Task goal — Please copy the items below word for word, from the line containing "You are a GUI" through the line containing "(x=323, y=352)".

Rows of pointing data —
*****

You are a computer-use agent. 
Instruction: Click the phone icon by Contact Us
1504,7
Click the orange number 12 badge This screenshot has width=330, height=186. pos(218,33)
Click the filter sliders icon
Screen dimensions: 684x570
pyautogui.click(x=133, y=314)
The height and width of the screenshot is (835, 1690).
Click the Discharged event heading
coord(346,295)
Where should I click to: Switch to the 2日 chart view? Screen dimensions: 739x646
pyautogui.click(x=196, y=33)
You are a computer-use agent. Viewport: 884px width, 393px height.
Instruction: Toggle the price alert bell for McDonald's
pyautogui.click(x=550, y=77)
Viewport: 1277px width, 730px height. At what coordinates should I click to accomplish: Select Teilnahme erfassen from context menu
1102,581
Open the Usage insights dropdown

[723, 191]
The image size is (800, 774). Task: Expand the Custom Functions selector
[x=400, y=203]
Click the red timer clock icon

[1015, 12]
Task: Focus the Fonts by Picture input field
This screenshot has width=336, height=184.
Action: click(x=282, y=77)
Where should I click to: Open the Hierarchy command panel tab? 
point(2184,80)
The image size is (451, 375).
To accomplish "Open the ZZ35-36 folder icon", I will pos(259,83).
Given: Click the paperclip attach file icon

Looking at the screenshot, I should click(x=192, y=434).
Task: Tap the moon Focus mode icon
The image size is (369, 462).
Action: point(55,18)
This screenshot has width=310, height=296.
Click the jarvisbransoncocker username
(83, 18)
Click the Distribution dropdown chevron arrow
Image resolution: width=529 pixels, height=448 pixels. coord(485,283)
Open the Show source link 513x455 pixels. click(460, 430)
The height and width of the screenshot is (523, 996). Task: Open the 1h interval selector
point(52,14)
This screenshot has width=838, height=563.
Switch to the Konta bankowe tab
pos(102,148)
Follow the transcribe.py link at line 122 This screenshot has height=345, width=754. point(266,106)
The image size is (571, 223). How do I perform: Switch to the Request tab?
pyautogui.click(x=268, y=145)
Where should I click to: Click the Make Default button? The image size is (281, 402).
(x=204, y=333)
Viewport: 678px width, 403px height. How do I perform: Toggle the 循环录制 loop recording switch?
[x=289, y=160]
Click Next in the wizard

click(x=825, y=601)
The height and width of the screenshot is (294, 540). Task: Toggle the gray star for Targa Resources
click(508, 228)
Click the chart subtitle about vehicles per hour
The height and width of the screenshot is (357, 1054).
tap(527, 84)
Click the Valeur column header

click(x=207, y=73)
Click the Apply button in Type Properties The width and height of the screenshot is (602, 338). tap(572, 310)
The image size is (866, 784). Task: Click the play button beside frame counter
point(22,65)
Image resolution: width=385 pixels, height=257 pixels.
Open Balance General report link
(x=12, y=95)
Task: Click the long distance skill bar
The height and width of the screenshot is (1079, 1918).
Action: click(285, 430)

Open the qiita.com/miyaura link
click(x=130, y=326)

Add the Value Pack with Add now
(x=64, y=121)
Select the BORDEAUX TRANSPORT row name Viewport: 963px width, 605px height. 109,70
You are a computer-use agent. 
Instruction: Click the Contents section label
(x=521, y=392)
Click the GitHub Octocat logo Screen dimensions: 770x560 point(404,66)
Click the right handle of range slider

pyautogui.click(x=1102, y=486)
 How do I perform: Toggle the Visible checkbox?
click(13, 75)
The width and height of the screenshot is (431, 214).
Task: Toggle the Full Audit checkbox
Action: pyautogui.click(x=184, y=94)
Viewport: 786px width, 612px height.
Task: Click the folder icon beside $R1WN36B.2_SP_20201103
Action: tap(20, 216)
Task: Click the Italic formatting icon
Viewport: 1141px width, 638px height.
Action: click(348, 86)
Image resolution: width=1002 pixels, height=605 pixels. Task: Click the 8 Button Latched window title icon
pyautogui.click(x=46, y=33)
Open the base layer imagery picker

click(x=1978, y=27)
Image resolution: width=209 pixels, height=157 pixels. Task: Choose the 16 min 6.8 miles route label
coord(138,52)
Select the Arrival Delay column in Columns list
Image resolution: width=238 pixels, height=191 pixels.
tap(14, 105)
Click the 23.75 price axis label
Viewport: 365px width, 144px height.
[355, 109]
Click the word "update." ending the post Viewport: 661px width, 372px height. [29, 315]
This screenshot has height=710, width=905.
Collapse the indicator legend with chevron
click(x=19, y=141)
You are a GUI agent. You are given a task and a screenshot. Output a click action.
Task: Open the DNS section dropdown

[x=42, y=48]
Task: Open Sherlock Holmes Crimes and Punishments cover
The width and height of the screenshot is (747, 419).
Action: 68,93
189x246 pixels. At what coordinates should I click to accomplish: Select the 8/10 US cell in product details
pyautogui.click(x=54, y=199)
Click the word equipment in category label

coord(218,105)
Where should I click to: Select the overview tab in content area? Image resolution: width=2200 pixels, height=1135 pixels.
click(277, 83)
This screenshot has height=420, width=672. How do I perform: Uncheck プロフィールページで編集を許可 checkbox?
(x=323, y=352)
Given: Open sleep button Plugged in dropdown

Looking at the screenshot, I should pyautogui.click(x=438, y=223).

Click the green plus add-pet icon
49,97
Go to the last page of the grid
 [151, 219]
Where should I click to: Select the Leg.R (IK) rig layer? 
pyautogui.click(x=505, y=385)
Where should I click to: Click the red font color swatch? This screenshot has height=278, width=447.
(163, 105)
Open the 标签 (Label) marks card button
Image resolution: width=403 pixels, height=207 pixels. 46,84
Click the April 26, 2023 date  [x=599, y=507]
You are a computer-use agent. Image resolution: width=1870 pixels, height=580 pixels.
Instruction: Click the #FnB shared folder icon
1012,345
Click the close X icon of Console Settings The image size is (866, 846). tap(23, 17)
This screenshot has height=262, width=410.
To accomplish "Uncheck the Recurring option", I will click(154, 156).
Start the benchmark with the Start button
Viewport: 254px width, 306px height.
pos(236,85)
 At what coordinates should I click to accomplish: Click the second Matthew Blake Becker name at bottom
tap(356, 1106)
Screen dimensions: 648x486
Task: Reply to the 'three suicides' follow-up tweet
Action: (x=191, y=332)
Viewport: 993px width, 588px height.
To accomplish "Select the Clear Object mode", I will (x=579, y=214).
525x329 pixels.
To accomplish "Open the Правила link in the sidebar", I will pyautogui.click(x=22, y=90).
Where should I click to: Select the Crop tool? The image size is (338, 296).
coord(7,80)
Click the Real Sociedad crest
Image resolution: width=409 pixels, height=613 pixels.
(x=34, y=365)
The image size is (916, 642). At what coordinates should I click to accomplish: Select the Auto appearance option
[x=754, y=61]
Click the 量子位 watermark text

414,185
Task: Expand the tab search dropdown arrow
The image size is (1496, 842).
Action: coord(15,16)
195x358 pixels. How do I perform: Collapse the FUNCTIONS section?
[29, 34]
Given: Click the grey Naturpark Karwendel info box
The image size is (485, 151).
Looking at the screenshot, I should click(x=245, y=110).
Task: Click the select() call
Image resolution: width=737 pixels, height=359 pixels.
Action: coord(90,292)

*****

Solution to this task —
You are a GUI agent. You are given a task and a screenshot. Output a click action.
Task: Open the DNS section dropdown

[x=42, y=48]
Task: Open Sherlock Holmes Crimes and Punishments cover
The width and height of the screenshot is (747, 419).
Action: 68,93
189x246 pixels. At what coordinates should I click to accomplish: Select the 8/10 US cell in product details
pyautogui.click(x=54, y=199)
Click the word equipment in category label

coord(218,105)
Where should I click to: Select the overview tab in content area? Image resolution: width=2200 pixels, height=1135 pixels.
click(277, 83)
This screenshot has height=420, width=672. How do I perform: Uncheck プロフィールページで編集を許可 checkbox?
(x=323, y=352)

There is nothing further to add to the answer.